- Born: André Antoine Charles Napoléon Tarallo April 5, 1927 Centuri, Haute-Corse, France
- Died: April 24, 2018 (aged 91) Paris, France
- Other names: Monsieur Africa, Corsica Uncle
- Education: École nationale d'administration
- Employer: Elf Aquitaine
- Criminal charges: Misuse of funds
- Criminal penalty: 4 years prison + €2 million fine Later increased to 7 years
- Spouse: Colette Tarallo

= André Tarallo =

French businessman (1927–2018)

André Tarallo (1927 in Centuri, Haute-Corse – 24 April 2018 in Paris), commonly known as Monsieur Africa, was a French businessman who worked as the top manager of African affairs for French petroleum company Elf Aquitaine from the late 1970s until his arrest in the 1990s for embezzlement.

== Early life ==
Tarallo was born at Centuri, Haute-Corse, the son of a tax collector. He studied at the École nationale d'administration.

== Career ==
For thirty years, Tarallo managed Elf's interests in Africa, surrounding himself with a team of fellow Corsicans in the higher echelons of the organisation. His connections and role as a negotiator in the region made him indispensable to Elf. In 1989 CEO Loïk Le Floch-Prigent, himself later indicted during the Elf fraud investigation, attempted to remove Tarallo from his position by forcing him to retire, but was largely unsuccessful. Tarallo remained with the titles of Chairman of Elf-Congo, Elf-Gabon and Elf Trading, a financial subsidiary in Geneva.

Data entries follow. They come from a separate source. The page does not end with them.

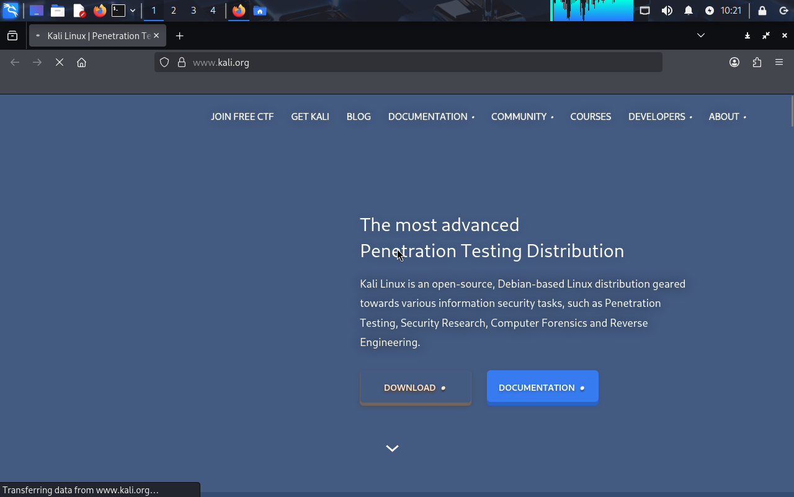Expand the Community nav menu
Viewport: 794px width, 497px height.
pyautogui.click(x=522, y=117)
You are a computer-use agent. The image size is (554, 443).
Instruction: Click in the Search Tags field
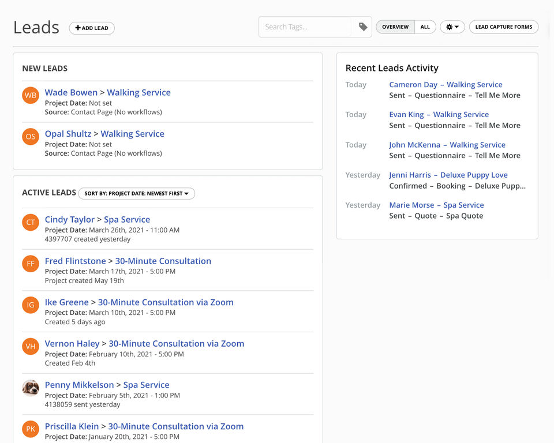(x=305, y=27)
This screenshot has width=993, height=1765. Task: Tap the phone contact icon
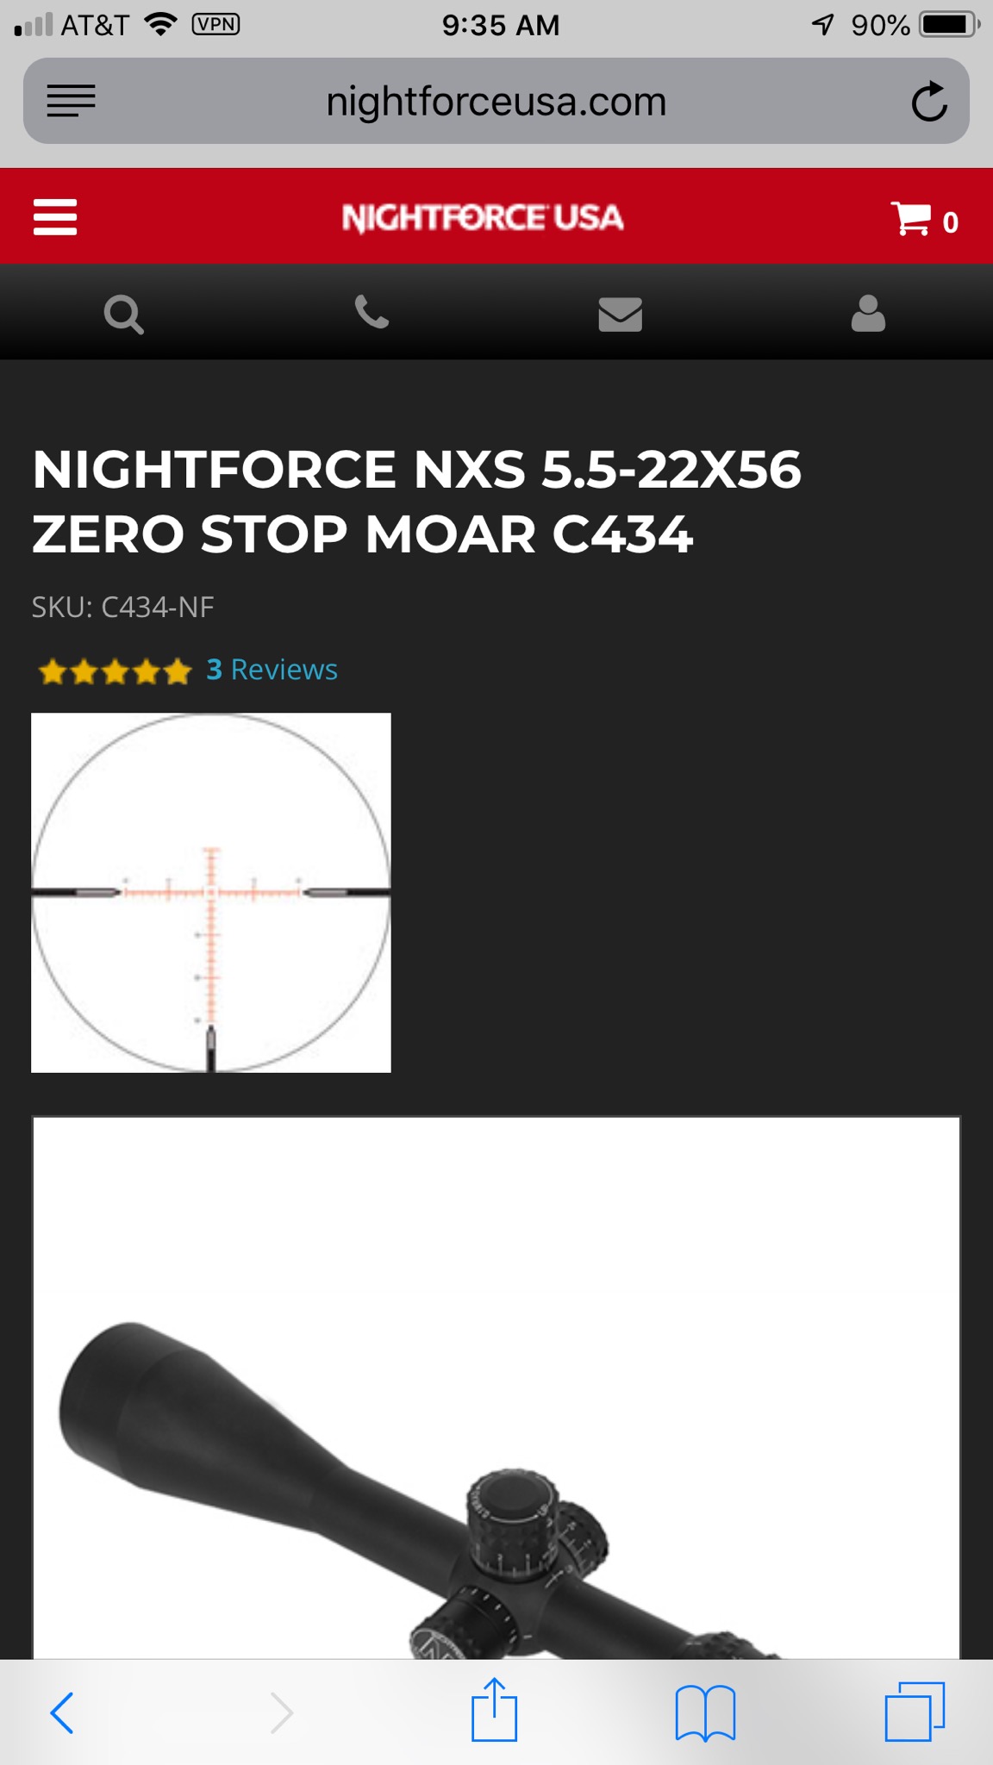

During his time at the head of Elf's African operations, he obtained the nicknames "Mister Africa" and "Corsican Uncle".

== Legal troubles ==
Tarallo was temporarily detained in 1997, when the investigation Elf Aquitaine reached him. Several subsequent investigations revealed further financial improprieties, including a 1999 Swiss investigation exposing his use of bank accounts maintained by Elf for bribing African governments, including the heads of state of Angola, Cameroon, the Republic of Congo and Gabon.

Prosecution found that Tarallo maintained several bank accounts with names such as Tomato, Salad, Langouste, Colette (the name of his wife), or Centuri in tax havens around the world, including Panama, Switzerland and Liechtenstein and accused him of stealing at least 50 million dollars. During a 2000 trial, he admitted the existence of the slush fund.

In November 2013 he was found guilty of misusing funds and was sentenced him to four years in prison and a €2 million fine. Tarallo maintained that bribing officials had not been not a misuse of funds, since it led to business deals for Elf. Less than two months later, he was released for health reasons and suffered an emergency heart surgery. In October 2004, following the appeal trial, his sentence was increased to seven years' imprisonment.

== Death ==
André Tarallo died on 24 April 2018 in Paris.